● STATED TASK:
Starting at the first of the rows below and stopping after the line containing "pyautogui.click(x=165, y=185)", rewrite those lines with "Description" changed to "Comment" and nothing else altered. Leave the pictures out of your answer.

## begin THE DATA

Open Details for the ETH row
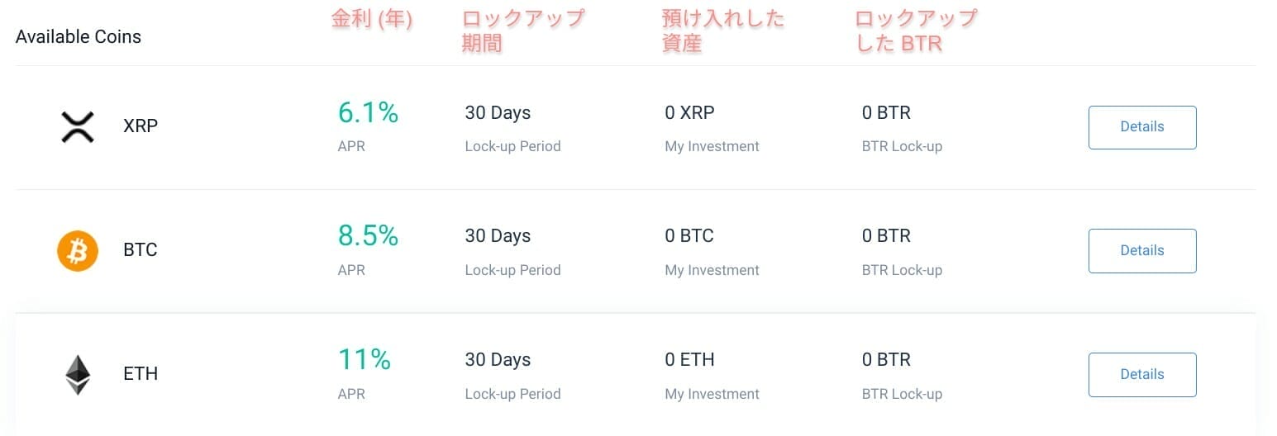 [1142, 374]
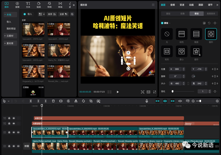The image size is (221, 155).
Task: Select the circle mask shape
Action: click(x=211, y=34)
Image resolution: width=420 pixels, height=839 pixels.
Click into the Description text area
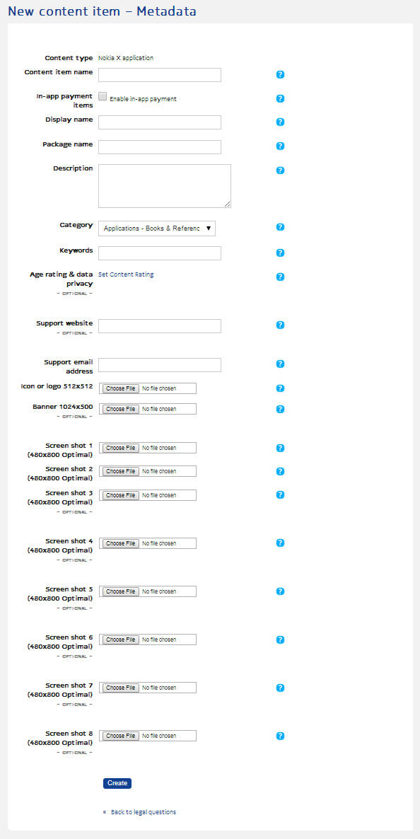pyautogui.click(x=165, y=185)
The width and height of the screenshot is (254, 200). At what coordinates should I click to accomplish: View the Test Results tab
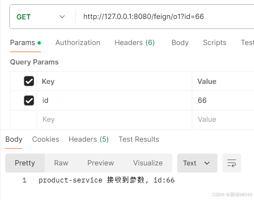point(139,139)
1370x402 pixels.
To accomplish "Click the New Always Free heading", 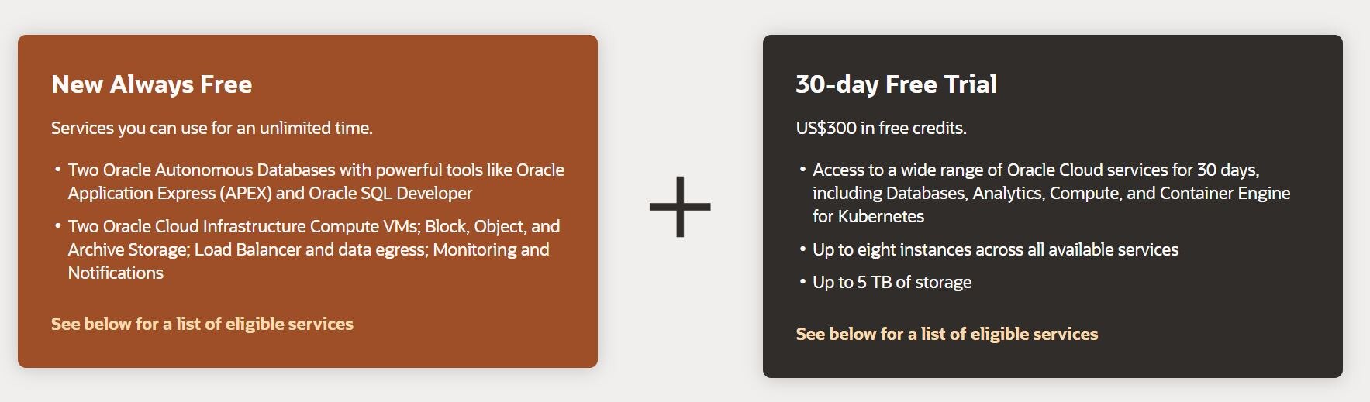I will pos(152,84).
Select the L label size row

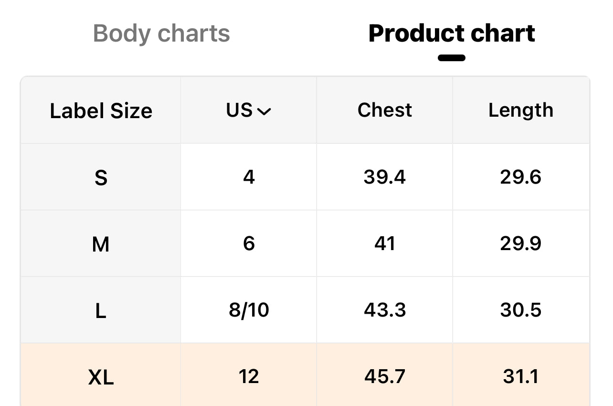[x=101, y=311]
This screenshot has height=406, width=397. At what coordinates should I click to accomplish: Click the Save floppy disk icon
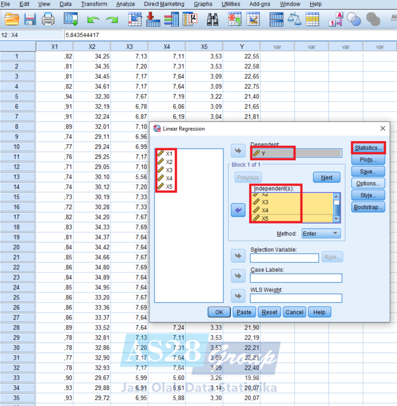point(30,19)
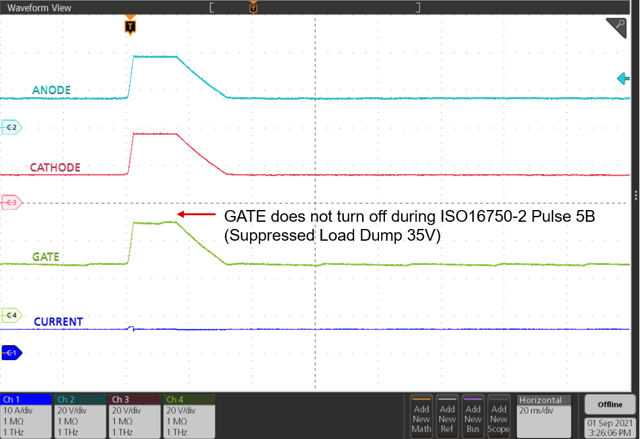Viewport: 640px width, 439px height.
Task: Click the blue trigger level arrow indicator
Action: pos(622,78)
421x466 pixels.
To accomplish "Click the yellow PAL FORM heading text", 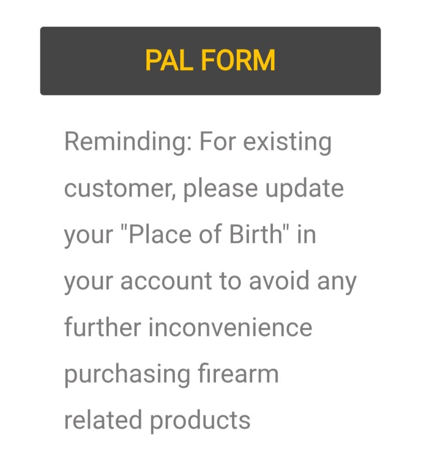I will (210, 61).
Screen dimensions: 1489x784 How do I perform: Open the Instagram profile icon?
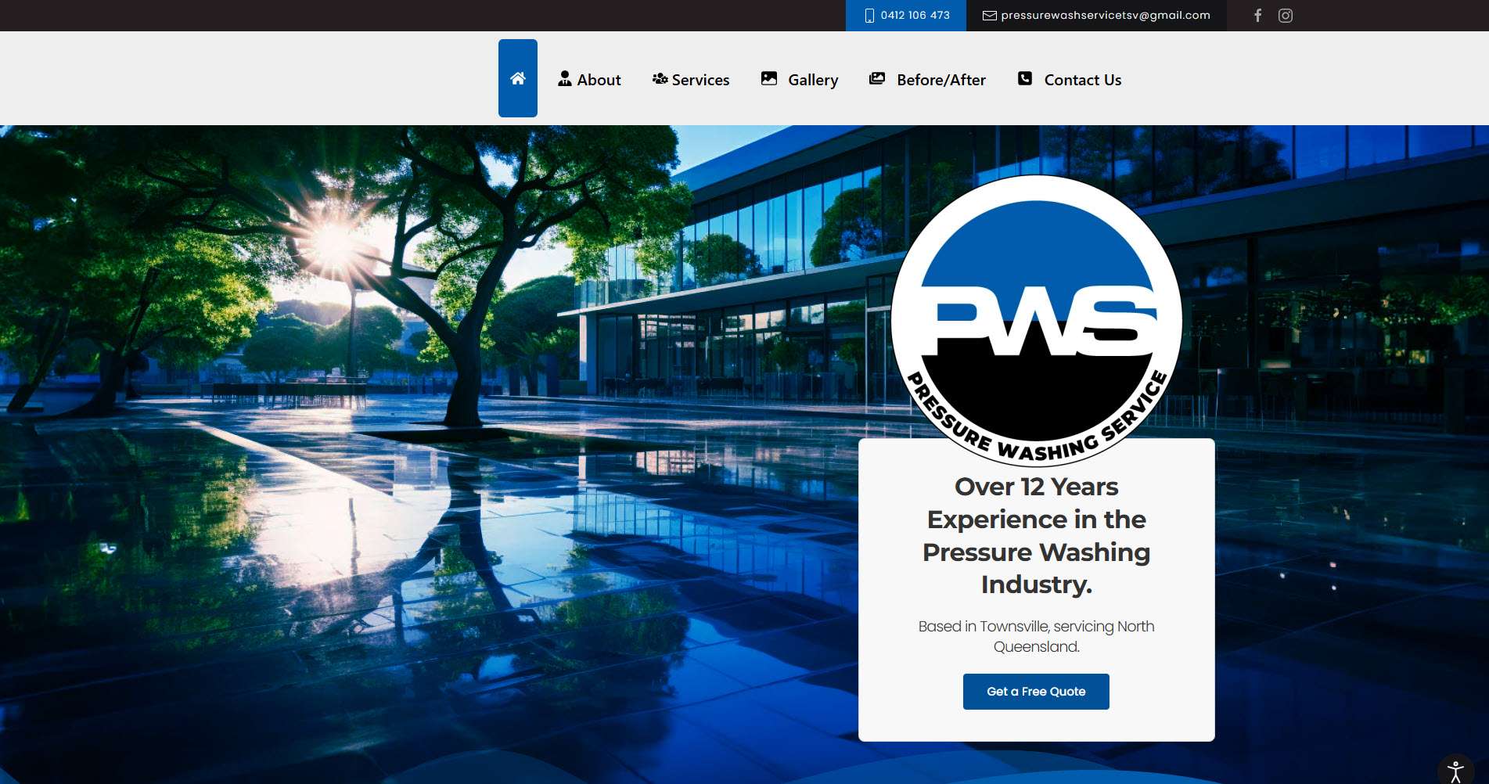1285,16
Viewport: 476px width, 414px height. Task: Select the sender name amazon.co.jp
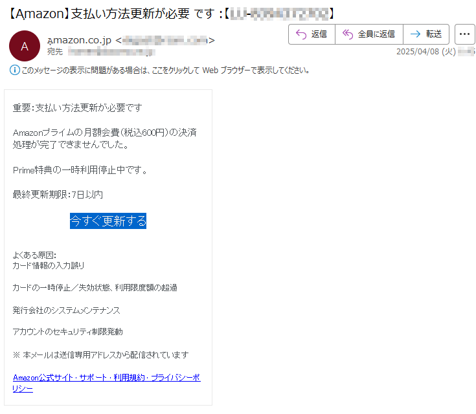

## end THE DATA

● TASK SOLUTION:
Open Details for the ETH row
 [1142, 374]
The image size is (221, 155).
Task: Select the circle mask shape
Action: click(x=211, y=34)
Image resolution: width=420 pixels, height=839 pixels.
Click into the Comment text area
pyautogui.click(x=165, y=185)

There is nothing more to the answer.